QUOTED TEXT »
+---+

Cummins Inc. has reported results for the third quarter of 2016.
Third quarter revenues of $4.2 billion decreased 9% from the same quarter in 2015. Lower truck production in North America and weak international demand for power generation equipment were the most significant drivers of the decline in sales. Currency negatively impacted revenues by approximately 2% compared to last year, primarily due to a stronger US dollar.
Revenues in North America decreased 13% while international sales declined by 3%. Within international markets, higher revenues in China partially offset declines in the Middle East and Africa.
Earnings before interest and taxes (EBIT) were $398 million in the third quarter, or 9.5% of sales, and included a $99 million increase in an existing accrual for a loss contingency. EBIT in the third quarter of 2015 was $577 million or 12.5% of sales.
Net income attributable to Cummins was $289 million ($1.72 per diluted share). The loss contingency charge, net of its impact on compensation plans, reduced diluted earnings per share by 30 cents. The tax rate in the third quarter of 2016 was 21.5%. Net income in the third quarter of 2015 was $380 million ($2.14 per diluted share).

+---+

DATASET EXCERPT »
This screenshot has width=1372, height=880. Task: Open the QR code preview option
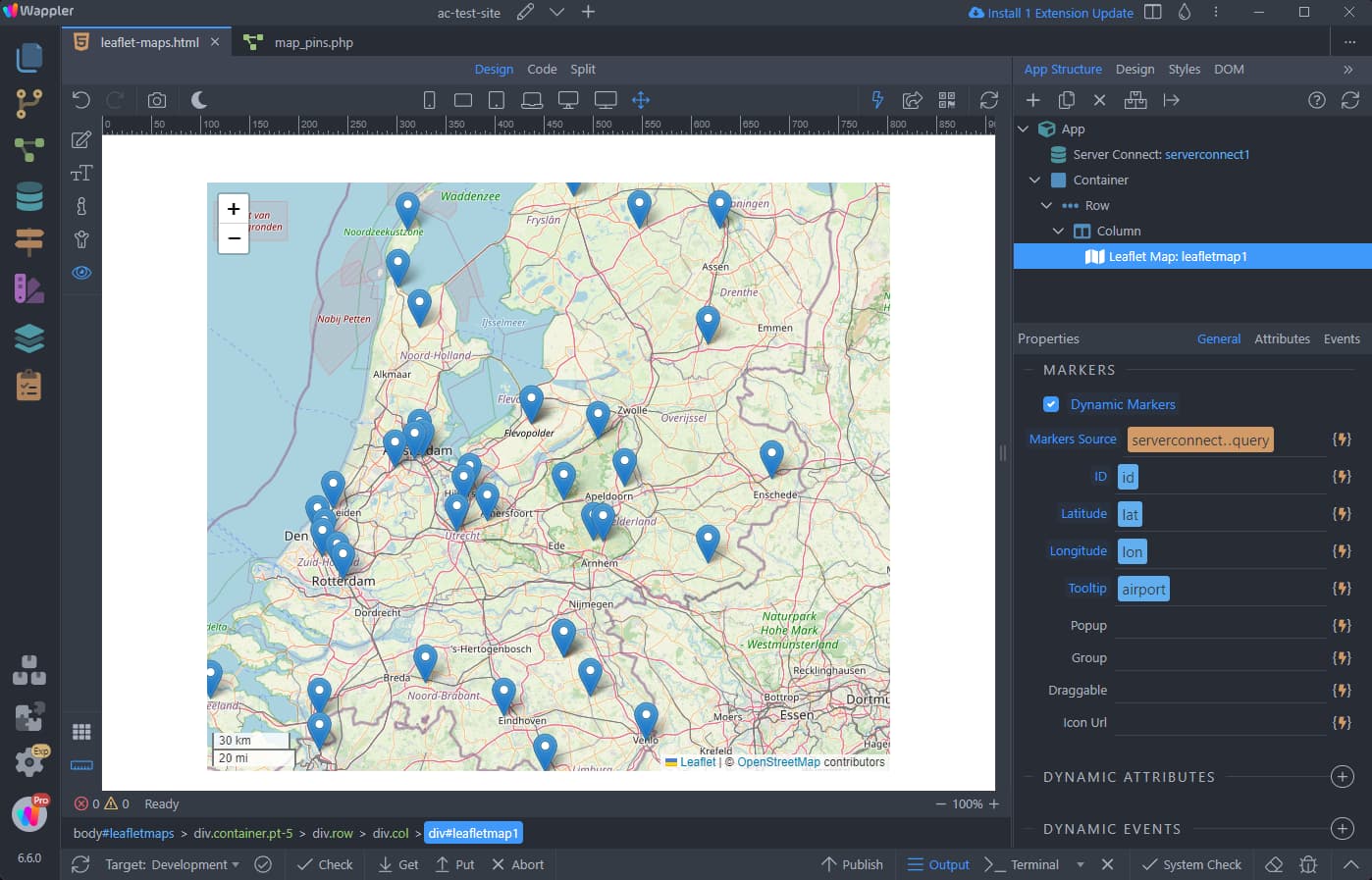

+---+

SET TASK » Could you copy the Cummins third-quarter 2016 results report word for word, from its first sentence to its last?

SOLUTION FOR THIS EXERCISE »
Cummins Inc. has reported results for the third quarter of 2016.
Third quarter revenues of $4.2 billion decreased 9% from the same quarter in 2015. Lower truck production in North America and weak international demand for power generation equipment were the most significant drivers of the decline in sales. Currency negatively impacted revenues by approximately 2% compared to last year, primarily due to a stronger US dollar.
Revenues in North America decreased 13% while international sales declined by 3%. Within international markets, higher revenues in China partially offset declines in the Middle East and Africa.
Earnings before interest and taxes (EBIT) were $398 million in the third quarter, or 9.5% of sales, and included a $99 million increase in an existing accrual for a loss contingency. EBIT in the third quarter of 2015 was $577 million or 12.5% of sales.
Net income attributable to Cummins was $289 million ($1.72 per diluted share). The loss contingency charge, net of its impact on compensation plans, reduced diluted earnings per share by 30 cents. The tax rate in the third quarter of 2016 was 21.5%. Net income in the third quarter of 2015 was $380 million ($2.14 per diluted share).